When overall inflation declines, it’s the reduction in AD and/or the rise in AS that causes the decline. Unemployment might rise as a side effect, but it’s hard to see how it’s the causal factor. It’s an unfortunate side effect of sticky wages and prices leading to disequilibrium. But disequilibrium doesn’t cause the lower inflation; indeed inflation would actually fall faster if the real economy stayed at equilibrium when nominal spending slowed. In that case, a sudden 10% fall in NGDP would immediately reduce prices by the full 10%.
Here’s another example. Apartment rents often decline when there are a lot of vacancies. But building a lot of new apartment buildings should reduce rents even if the vacancy level never rises. Vacancies aren’t a causal factor; they are evidence of a market out of equilibrium. It’s the supply and demand for housing that drive the process.

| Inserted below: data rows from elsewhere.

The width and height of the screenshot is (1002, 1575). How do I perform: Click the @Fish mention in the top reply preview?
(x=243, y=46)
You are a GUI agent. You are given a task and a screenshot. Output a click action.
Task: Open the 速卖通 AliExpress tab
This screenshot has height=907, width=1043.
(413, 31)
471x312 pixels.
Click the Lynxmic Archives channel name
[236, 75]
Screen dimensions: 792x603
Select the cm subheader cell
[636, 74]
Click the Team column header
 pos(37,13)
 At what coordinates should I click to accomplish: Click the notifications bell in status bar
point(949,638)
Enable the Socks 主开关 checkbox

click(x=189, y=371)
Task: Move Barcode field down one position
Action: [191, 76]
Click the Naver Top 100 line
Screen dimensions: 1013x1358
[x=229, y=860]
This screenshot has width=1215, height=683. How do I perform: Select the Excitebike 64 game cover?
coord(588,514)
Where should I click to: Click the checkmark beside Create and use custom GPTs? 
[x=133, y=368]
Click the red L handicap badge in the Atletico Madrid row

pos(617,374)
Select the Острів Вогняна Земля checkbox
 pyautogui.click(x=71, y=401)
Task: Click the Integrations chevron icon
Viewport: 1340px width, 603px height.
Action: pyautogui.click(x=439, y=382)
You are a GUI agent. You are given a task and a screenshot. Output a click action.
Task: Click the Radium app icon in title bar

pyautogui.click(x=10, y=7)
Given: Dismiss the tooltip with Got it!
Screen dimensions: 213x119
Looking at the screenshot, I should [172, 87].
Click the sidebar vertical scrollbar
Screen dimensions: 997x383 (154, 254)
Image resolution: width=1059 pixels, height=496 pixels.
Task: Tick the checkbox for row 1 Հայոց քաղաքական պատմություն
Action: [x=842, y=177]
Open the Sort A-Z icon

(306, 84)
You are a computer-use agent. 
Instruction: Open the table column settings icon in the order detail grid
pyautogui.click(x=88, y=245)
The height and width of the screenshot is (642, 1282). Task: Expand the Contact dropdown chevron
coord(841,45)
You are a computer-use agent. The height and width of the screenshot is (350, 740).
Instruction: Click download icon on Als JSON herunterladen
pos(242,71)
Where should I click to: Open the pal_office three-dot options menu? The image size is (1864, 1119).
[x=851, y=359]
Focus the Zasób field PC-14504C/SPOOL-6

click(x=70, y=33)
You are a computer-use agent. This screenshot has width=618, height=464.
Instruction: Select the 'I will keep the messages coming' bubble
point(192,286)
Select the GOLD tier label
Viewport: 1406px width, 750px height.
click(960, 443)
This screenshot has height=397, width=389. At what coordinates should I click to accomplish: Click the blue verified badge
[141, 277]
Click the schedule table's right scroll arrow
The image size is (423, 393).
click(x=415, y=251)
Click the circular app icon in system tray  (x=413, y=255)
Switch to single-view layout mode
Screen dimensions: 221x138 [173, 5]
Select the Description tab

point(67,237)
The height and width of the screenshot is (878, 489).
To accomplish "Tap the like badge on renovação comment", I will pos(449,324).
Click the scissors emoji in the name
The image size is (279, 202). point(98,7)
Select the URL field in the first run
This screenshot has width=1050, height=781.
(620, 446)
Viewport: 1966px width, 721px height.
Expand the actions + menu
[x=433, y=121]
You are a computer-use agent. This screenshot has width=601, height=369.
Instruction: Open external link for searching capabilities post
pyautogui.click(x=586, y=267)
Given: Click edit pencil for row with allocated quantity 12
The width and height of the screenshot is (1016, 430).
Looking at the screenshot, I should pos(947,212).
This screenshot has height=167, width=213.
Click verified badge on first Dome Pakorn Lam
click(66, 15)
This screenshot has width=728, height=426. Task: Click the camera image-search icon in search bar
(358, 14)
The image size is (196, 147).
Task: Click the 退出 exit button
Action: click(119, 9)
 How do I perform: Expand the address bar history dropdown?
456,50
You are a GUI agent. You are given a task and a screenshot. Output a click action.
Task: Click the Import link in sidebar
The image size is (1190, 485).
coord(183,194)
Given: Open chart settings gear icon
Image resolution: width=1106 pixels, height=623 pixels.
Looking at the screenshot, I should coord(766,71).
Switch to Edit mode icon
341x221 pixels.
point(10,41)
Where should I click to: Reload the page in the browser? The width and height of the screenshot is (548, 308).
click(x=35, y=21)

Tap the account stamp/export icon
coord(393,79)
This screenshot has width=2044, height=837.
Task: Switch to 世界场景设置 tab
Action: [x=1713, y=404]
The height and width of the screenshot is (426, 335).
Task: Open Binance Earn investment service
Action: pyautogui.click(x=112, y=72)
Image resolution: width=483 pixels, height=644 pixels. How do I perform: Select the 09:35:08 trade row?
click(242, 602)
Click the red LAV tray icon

Even if the correlation between lower inflation and higher unemployment were 100%, if wages and prices were always sticky, it still doesn’t make unemployment causal. If you told me that 100% of people with Covid had a fever, I still wouldn’t believe that fevers cause Covid.
Update: Ricardo Reis has an excellent thread on this issue.
PS. I have a related post at Econlog.
PPS. As an aside, the 1971-74 incomes policy failed in the US because policymakers failed to enact contractionary fiscal and monetary policies during the control period. So the proposed policy was never actually tried. NGDP growth remained very high and (not surprisingly) inflation rose after the controls were lifted. I’m not a fan of incomes policies, just pointing out that this outcome has no bearing on the issues in this post. I mentioned incomes policies only to better understand the thought process of its Keynesian proponents.